Rabbi Pruzansky’s essays were written in a moderate tone – one can agree or disagree with what he stated there – but the response to them has been charged with vile disparagement, while being quite sparse on the substance front, with the simple goal to put Rabbi Pruzansky down, drown him out and destroy his reputation and career. 

For some of us, this is nothing new. Those who disagree with me and other Cross-Currents writers on various issues have numerous times actually contacted our employers, in an effort to stifle or even fire us. Apparently unable to effectively engage in vigorous debate on the issues, people resort to character assassination and threats to others’ livelihoods, thinking that this will win the case and bury opposing views.

Recently, I argued that the new PORAT organization poses a serious hazard to the integrity of Orthodoxy. Included in the argument was a quote by one of the founders and principal spokesmen for PORAT, in which he brings into question the Divine authorship and truth of the Torah:

Did Moses actually write that Abraham pursued his foes until “Dan” in order to rescue Lot (Gen. 14:14), or was the place name a later editorial insert to indicate what by then had become a well-known locale? ... Perhaps most tellingly, did Joshua order the sun to stop (Josh. 10:12), or was this either a mythic tale or a memory of a solar eclipse that could be explained only as a miracle at that time? Or, on perhaps the most basic level, did all of humanity descend from Noah’s three sons (Gen. 10), were there really several million Israelites wandering in the desert for 40 years (Num. 2, 26), and did diversity of language result from an ill-fated attempt to build a tower in ancient Babylon (Gen. 11:1-9)?

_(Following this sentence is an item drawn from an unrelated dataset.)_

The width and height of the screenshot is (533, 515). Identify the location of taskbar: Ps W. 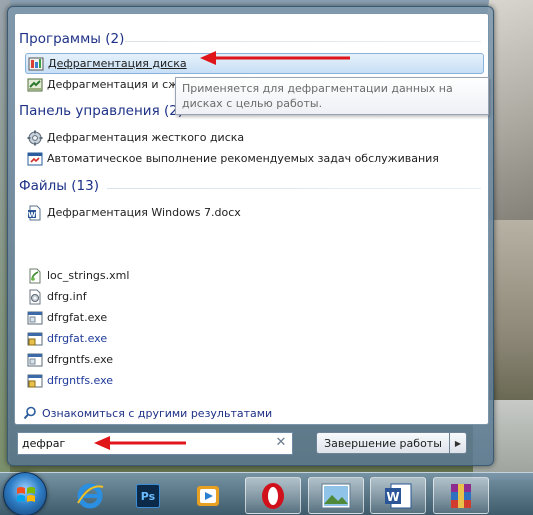
(266, 494).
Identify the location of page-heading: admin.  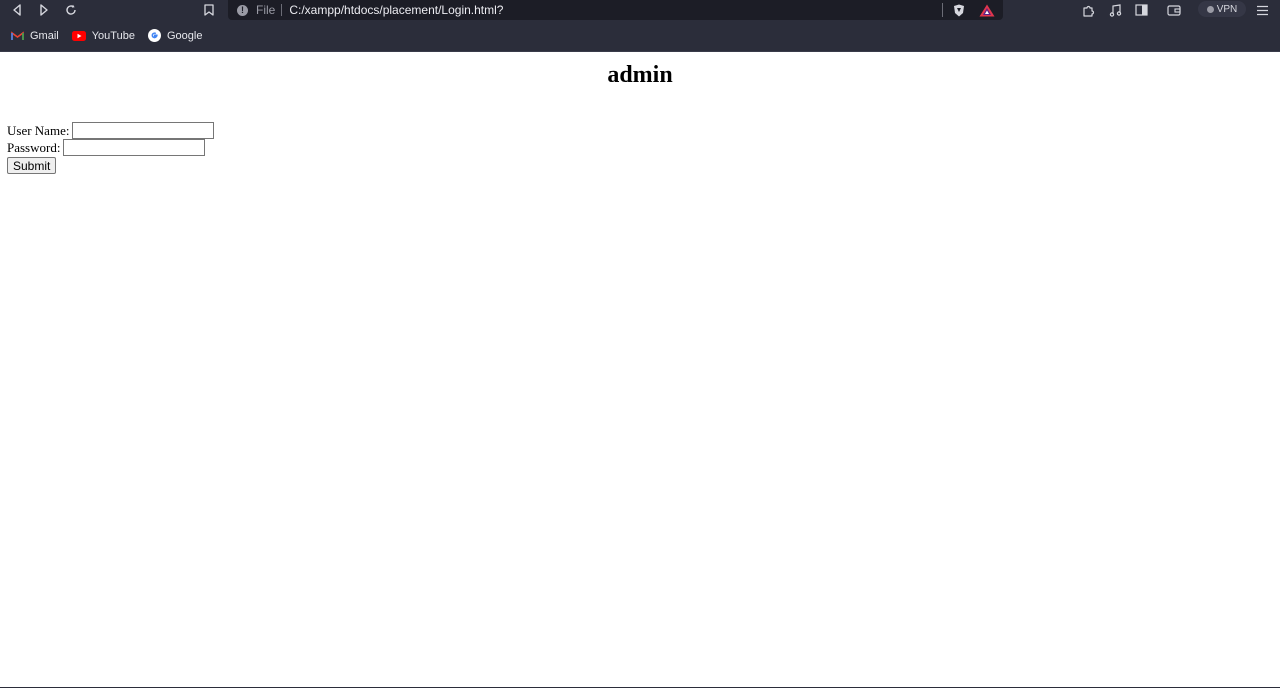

The main response to my criticism of PORAT and to many of my prior writings, in which concern was expressed about the direction of new “Orthodoxies” and which were based on sources and substance, has been to call me a self-righteous liar. I have been sent a growing collection of such articles and Facebook posts.

Rabbi Pruzansky’s critics are not only responding to him in a very dishonorable and downright scandalous manner; by shooting at him with cannons of mud and outrageous slurs, they detract from their own dignity and damage their own positions.

It seems that JOFA and its allies have adopted the worst elements of the current political discourse; what does that say about them?

Agree with him or not, Rabbi Pruzansky is a man who has been unafraid to speak out. He backs up his writings with evidence and argues on the substance. He is a leader and a scholar. A leader whom one can choose not to follow, and a scholar with whom one has the right to robustly disagree. But a leader and a scholar he is without question.

The Orthodox community needs to cultivate more such rabbinic leaders and scholars, rather than assassinating them.